Aim of the task:
Pick out every line in the records below that contains the string "تفاعل" and copy it. Matches are case-sensitive.

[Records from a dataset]

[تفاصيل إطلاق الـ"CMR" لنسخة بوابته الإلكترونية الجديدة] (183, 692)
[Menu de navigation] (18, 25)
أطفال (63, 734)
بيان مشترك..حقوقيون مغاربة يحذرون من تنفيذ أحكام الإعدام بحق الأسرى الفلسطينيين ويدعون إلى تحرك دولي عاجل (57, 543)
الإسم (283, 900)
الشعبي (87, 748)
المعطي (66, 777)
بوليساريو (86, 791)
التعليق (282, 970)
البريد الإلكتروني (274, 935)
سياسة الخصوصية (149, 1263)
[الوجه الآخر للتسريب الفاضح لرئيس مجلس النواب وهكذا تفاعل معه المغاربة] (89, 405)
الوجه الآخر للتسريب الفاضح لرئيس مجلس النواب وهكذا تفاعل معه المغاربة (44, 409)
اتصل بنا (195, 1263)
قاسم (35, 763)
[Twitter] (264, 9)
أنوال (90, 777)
--
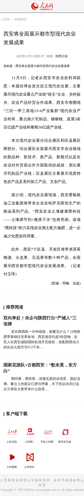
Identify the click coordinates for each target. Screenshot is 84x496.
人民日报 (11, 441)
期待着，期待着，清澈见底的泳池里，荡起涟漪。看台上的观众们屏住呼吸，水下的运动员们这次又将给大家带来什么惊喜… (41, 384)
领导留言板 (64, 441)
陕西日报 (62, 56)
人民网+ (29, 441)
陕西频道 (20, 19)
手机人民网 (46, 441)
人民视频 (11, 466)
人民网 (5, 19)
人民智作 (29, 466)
* * *
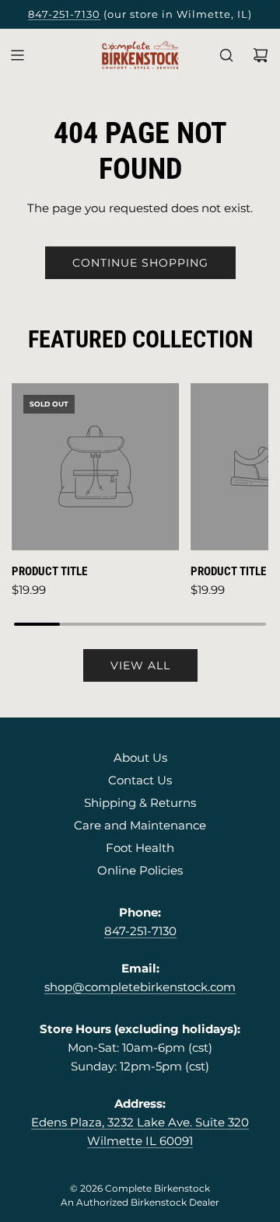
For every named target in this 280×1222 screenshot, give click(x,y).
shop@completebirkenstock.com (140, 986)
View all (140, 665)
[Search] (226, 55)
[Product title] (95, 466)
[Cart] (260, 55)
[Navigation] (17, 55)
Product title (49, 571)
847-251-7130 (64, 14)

Exercise response:
[الوجه الآخر للتسريب الفاضح لرئيس مجلس النواب وهكذا تفاعل معه المغاربة] (89, 405)
الوجه الآخر للتسريب الفاضح لرئيس مجلس النواب وهكذا تفاعل معه المغاربة (44, 409)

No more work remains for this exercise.